WORK TO COMPLETE |
(A) Check each statement against the PDFBox thread on the quotedbl NullPointerException. For each one, answer yes or no and quote the words from the thread that decide it.
(i) The /DIFFERENCES entry replaces "quotedbl" at index 34 with an "A".
(ii) The /DIFFERENCES entry also overwrites the quotedblbase, quotedblleft and quotedblright entries.
(iii) In this case, ttf.hasGlyph("uni0022") returns false.
(B) Use the PDFBox thread on the quotedbl NullPointerException to answer these questions.
(i) Which font in the document is used for text that contains a double quote?
(ii) Which method call results in the NullPointerException?
(iii) Where does the reply ask for an issue to be opened, and how should the problem PDF be uploaded?
(C) Continue the PDFBox thread on the quotedbl NullPointerException, starting after its last sentence.

PROVIDED PASSAGE |
---*---
You are viewing a plain text version of this content. The canonical link for it is here.
Posted to users@pdfbox.apache.org by Jürgen Uhl <ju...@gmx.de> on 2015/08/24 20:11:08 UTC

quotedbl causes NullPointerException

I have a pdf document using (besides others) the font 
CourierNewPS-BoldMT and text with this font containing a double quote.

When calling PDFont.encode, this results in a NullPointerException due 
to the following:

 1. The font encoding is built using pdf /DIFFERENCES which overwrites
    the original "quotedbl" at index 34 with an "A". The entries for
    quotedblbase/left/right are left unchanged. As a result, the
    inverted font does not contain "quotedbl" as key.
 2. Within encode, the character code 34 gets assigned the name
    "quotedbl", which is then not found in the inverse encoding
    (PDTrueTypeFont.encode -> int code = inverted.get(name))
 3. Right before this code line causing the NullPointerException, there
    is a check whether ttf.hasGlyph("quotedbl") (which in this case is
    false) and, if not, whether ttf.hasGlyph("uni0022") (which in this
    case is true); however, this has no consequence for the continuation
    of the code, which then crashes, since inverted.get("quotedbl") is
    null (which is assigned to an int).

I believe, this is a bug in PDFBox, but have no idea, whether the 
handling within encode should be changed (maybe using the "else" part in 
case ttf.hasGlyph("quotedbl") is false or whether code 34 should be 
assigned to quotedblbase in the first place, or even something else.

In any case, I'd of course be eager to learn about ways to circumvent 
this situation as a PDFBox user.

Juergen


Re: quotedbl causes NullPointerException

Posted by John Hewson <jo...@jahewson.com>.
Hi Juergen,

Thanks for letting us know about this, the NullPointerException certainly sounds like a PDFBox bug.
Please open an issue on JIRA (https://issues.apache.org/jira/browse/PDFBOX/ <https://issues.apache.org/jira/browse/PDFBOX/>) and upload the problem PDF (via More > Attach Files).
---*---
EXTRACTED RECORDS |
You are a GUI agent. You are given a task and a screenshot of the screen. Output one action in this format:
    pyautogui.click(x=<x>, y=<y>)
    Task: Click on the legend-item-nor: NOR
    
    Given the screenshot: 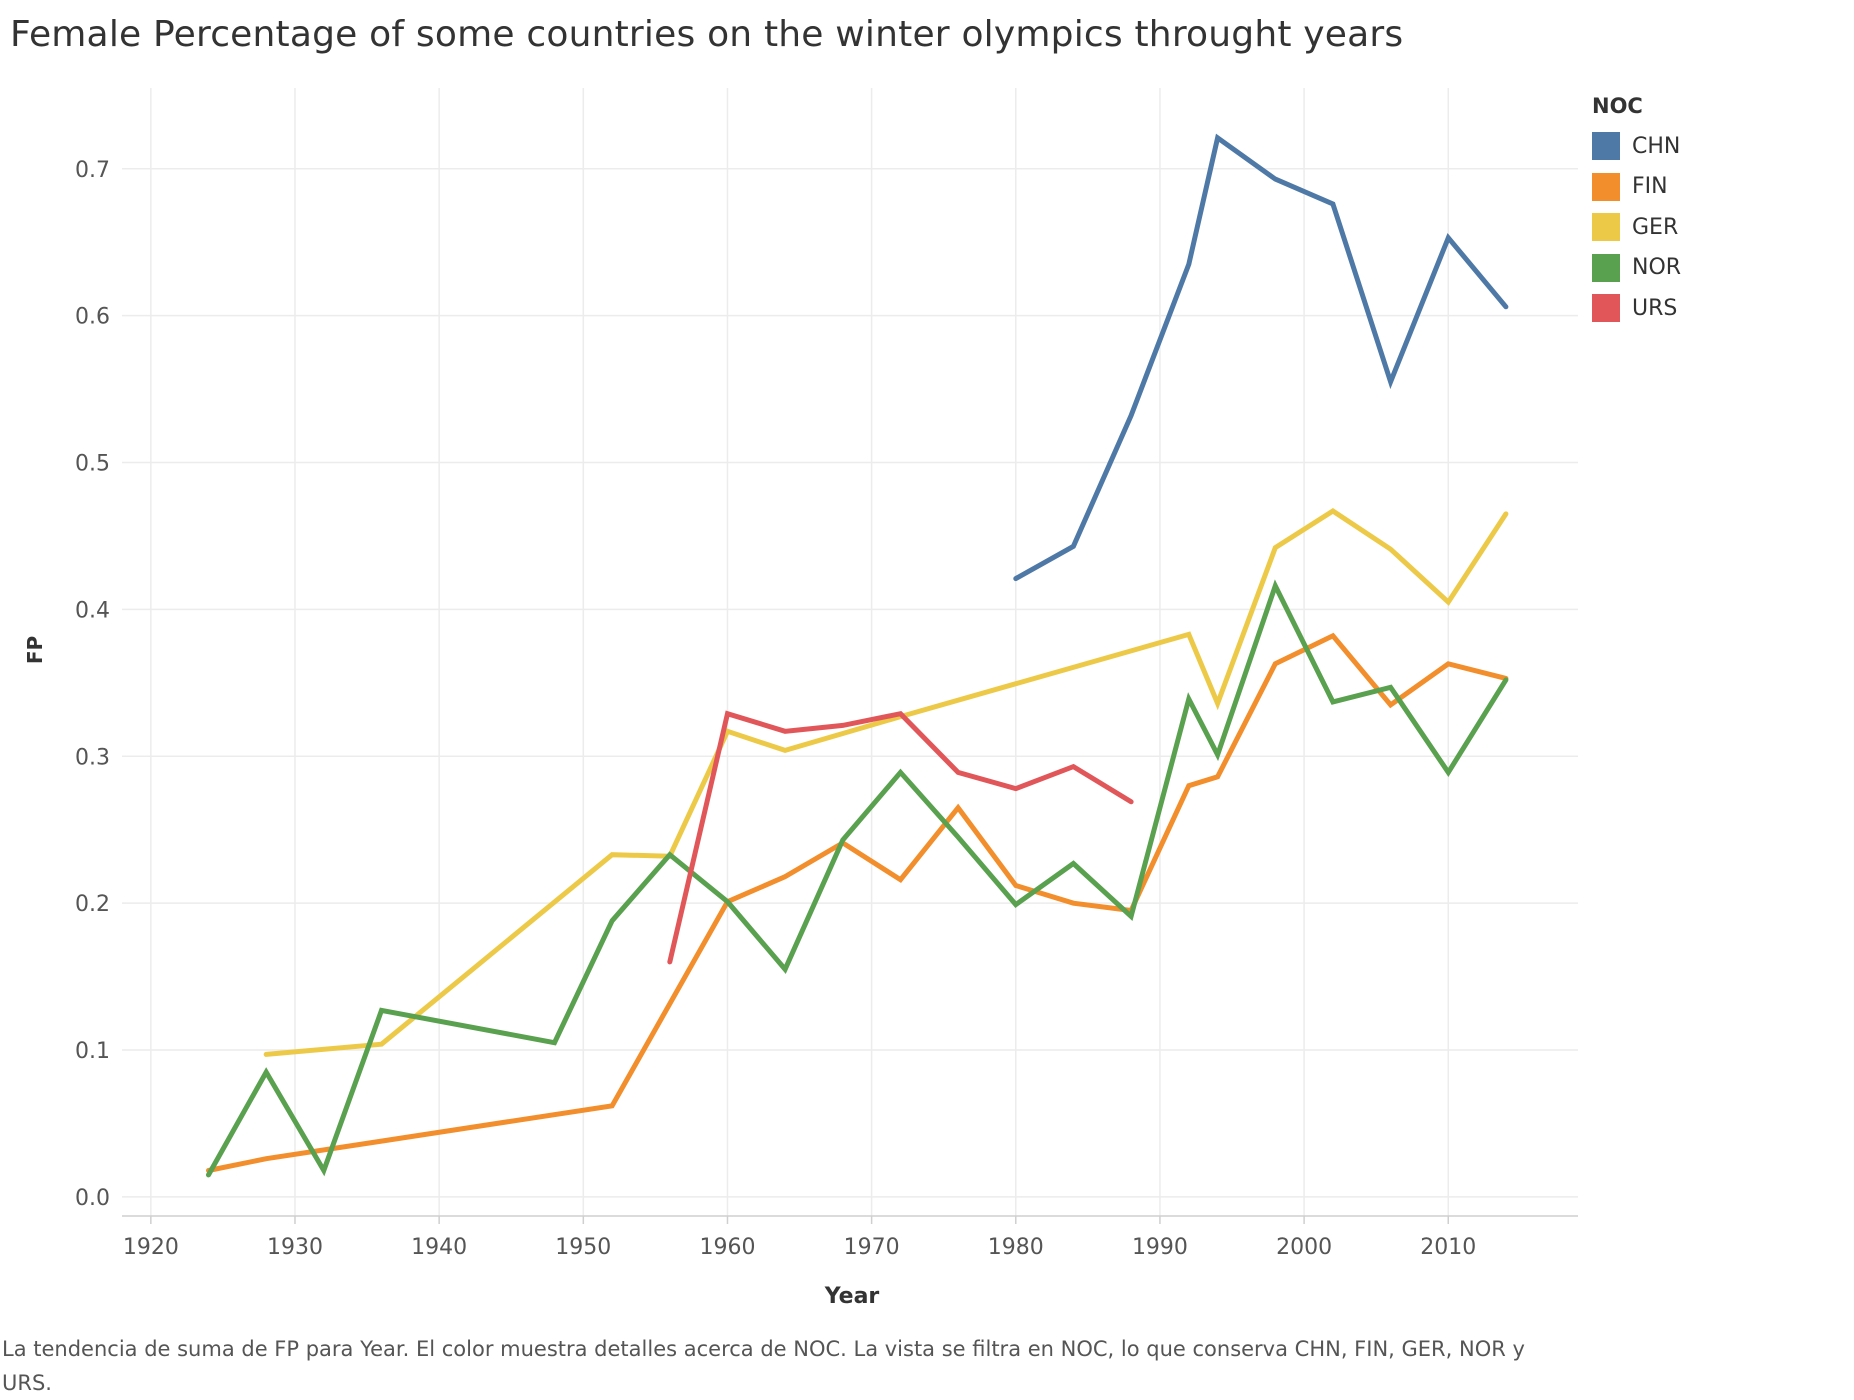 What is the action you would take?
    pyautogui.click(x=1636, y=268)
---*---
RESPONSES BY TASK |
(A)
(i) Yes: "overwrites the original "quotedbl" at index 34 with an "A""
(ii) No: "The entries for quotedblbase/left/right are left unchanged."
(iii) No: "whether ttf.hasGlyph("uni0022") (which in this case is true)"

(B)
(i) CourierNewPS-BoldMT
(ii) PDFont.encode
(iii) On JIRA (https://issues.apache.org/jira/browse/PDFBOX/), with the PDF attached via More > Attach Files

(C)
Thanks,

— John

> On 24 Aug 2015, at 11:11, Jürgen Uhl <ju...@gmx.de> wrote:
> 
> I have a pdf document using (besides others) the font CourierNewPS-BoldMT and text with this font containing a double quote.
> 
> When calling PDFont.encode, this results in a NullPointerException due to the following:
> The font encoding is built using pdf /DIFFERENCES which overwrites the original "quotedbl" at index 34 with an "A". The entries for quotedblbase/left/right are left unchanged. As a result, the inverted font does not contain "quotedbl" as key.
> Within encode, the character code 34 gets assigned the name "quotedbl", which is then not found in the inverse encoding (PDTrueTypeFont.encode -> int code = inverted.get(name))
> Right before this code line causing the NullPointerException, there is a check whether ttf.hasGlyph("quotedbl") (which in this case is false) and, if not, whether ttf.hasGlyph("uni0022") (which in this case is true); however, this has no consequence for the continuation of the code, which then crashes, since inverted.get("quotedbl") is null (which is assigned to an int).
> I believe, this is a bug in PDFBox, but have no idea, whether the handling within encode should be changed (maybe using the "else" part in case ttf.hasGlyph("quotedbl") is false or whether code 34 should be assigned to quotedblbase in the first place, or even something else.
> In any case, I'd of course be eager to learn about ways to circumvent this situation as a PDFBox user.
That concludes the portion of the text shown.